Introduction
Data engineers usually have to pull data from several data sources, clean them and aggregate them. And in many cases, these processes need to be applied over large volumes of data.
In today’s article we will explore one of the most fundamental concepts in Computing and Data Engineering in particular, called Parallel Programming that enables modern applications to process enormous amounts of data in relatively small time frames.
Additionally, we will discuss about the benefits of parallel programming in general, as well as its drawbacks. Finally, we will explore a few packages and frameworks that can take advantage of modern multi-core systems and clusters of computers in order to distribute and parallelize workloads.
What is Parallel Programming
Parallel Computing sits at the heart of pretty much ever modern data processing tool. Such frameworks take advantage of the processing power and memory that modern machines offer in a way that a main task can be split into subtasks and these subtasks can be executed in parallel on several computers.

Note that parallel computing can even take advantage of multiple cores in just a single machine.
It is also important not to confuse concurrency and parallelism. These are two different concepts, so if you want to get a better idea about their main differences you can read one of my most recent articles discussing the difference between multi-threading and multi-processing.

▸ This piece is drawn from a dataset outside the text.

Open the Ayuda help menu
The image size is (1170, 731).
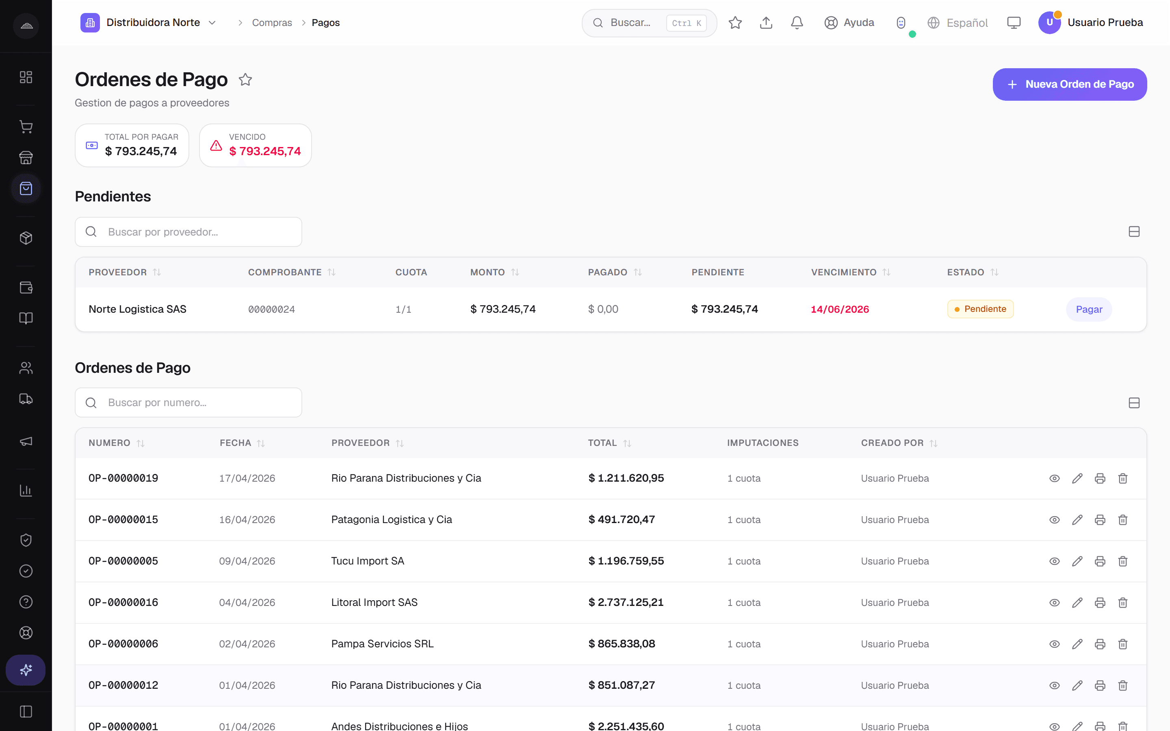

Benefits of Parallel Programming
The first benefit of parallel programming is related to multi-core systems and its ability to take advantage of all of them while executing tasks so that these can be completed in much less time.
In the big data era, datasets can grow in enormous sizes and therefore it may be impossible to load them into a single machine. In parallel computing, such datasets can take advantage of multiple computer machines in order to load them in a distributed fashion, by partitioning them.
Parallel Slowdown
Apart from the obvious benefits, the concept of parallel computing comes with a few drawbacks. The distribution of tasks across a cluster of computers comes with an overhead which is related to how the nodes communicate with each other.
So there’s a chance that the distribution of fairly simple tasks won’t speed up the execution and in fact, it may instead trigger a parallel slowdown which is actually going to negatively affect the execution time.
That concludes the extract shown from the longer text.